No sentir rencor, o resentimiento, en esas situaciones, es muy difícil, podría ser imposible. Y es, por lo que se ve, imposible en todas partes, sobre todo en este país de las guerras que es Oriente Medio, donde un país, Israel, y un país, Palestina, con todos los apodos que queramos ponerles, están preparados para que nunca estalle la paz. Sólo estallan el mosquetón, la bomba.

Esos edificios que caen sin remedio, ese llanto que dejan atrás los silbidos del desastre son las únicas palabras que quedan en esas fronteras de la miseria y del horror. El ruido es el símbolo mayor de esta tragedia. La pistola, la pólvora, la muerte. Las distintas formas de vestir los materiales de la muerte.

Un israelí-argentino, Daniel Barenboim, que trata de ponerle música al encuentro Israel-Palestina, ha dicho estos días, contra el fracaso que supone la guerra, que lo que ha hecho Hamás es “un crimen atroz”, y dijo también que lo que hace Israel para impedir que respire la Franja de Gaza es “violación de los derechos humanos”.

Sobre esas frases sonó también esta del propio Barenboim: “La magnitud de esta tragedia humana no sólo se traduce en vidas perdidas, sino también en rehenes tomados, hogares destruidos y comunidades devastadas”. Añadió el maestro, atrayendo a su juicio a un ilustre amigo palestino: "Edward Said y yo siempre creímos que el único camino hacia la paz entre Israel y Palestina es un camino basado en el humanismo, la justicia, la igualdad y el fin de la ocupación. No en la acción militar".

Hace años, en 2016, viajé con Mario Vargas Llosa a los territorios ocupados por Israel, y visitamos también el propio Israel. Recuerdo de ese viaje la gentileza de unos soldados veteranos israelíes (Breaking the Silence) que ahora formaban parte de un ejército de paz.

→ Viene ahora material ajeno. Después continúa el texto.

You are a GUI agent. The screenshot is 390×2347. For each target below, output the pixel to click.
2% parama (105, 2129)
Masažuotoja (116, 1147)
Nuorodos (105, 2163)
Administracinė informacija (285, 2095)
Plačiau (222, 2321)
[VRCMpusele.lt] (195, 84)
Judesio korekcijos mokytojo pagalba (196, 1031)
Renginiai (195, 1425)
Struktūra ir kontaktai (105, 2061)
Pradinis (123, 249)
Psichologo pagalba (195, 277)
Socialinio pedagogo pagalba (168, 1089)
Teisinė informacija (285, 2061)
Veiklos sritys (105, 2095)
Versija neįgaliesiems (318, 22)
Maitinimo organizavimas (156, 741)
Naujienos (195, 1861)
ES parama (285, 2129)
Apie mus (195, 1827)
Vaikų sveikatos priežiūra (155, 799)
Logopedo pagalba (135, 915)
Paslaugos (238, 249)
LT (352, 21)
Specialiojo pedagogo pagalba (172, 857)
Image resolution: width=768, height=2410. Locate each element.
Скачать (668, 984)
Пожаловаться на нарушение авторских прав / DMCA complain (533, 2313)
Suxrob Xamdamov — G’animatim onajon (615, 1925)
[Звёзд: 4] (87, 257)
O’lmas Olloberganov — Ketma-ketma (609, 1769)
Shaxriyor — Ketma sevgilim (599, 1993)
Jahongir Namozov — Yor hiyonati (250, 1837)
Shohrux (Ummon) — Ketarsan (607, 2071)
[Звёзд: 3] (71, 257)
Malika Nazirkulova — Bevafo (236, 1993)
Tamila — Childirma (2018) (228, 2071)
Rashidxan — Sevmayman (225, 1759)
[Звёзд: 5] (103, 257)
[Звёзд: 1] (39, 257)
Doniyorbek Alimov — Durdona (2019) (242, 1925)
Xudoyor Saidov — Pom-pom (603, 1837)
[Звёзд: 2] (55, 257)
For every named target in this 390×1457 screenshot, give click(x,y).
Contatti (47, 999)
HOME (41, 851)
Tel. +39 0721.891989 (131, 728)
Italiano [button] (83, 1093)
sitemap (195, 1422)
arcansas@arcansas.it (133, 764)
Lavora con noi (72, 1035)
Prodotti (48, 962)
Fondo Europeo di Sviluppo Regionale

Nos llevaron a muchas zonas en las que la paz era una utopía que se guardaba con cañones, y todo, hasta las puertas que se les negaban a los que venían de los territorios ocupados a trabajar en la metrópolis israelí, sonaba como material militar recién comprado.

El horror de aquel ruido venía del sonido de las guerras que uno tenía en su memoria, aunque no las hubiera vivido. Pero estaban en el aire de aquella tierra, de aquellos países, prestos siempre a saltar el uno contra el otro.

Hubo algún momento de sosiego, cuando miramos al frente, en un lugar indeterminado de aquellos desiertos tristes. Una cabra balaba, y un niño se acercaba como a llevarle agua en aquella secura.

Nunca entenderé por qué los hombres se matan, y nunca sabré describir lo que mi corazón siente ante el sonido de las matanzas y de las muertes. Un día un hombre persiguió a mi padre para darle muerte. Dejó sobre la cama en la que yo dormía el cuchillo intacto. De alguna manera mató el tiempo en que yo había sido un niño. Como matar a un ruiseñor.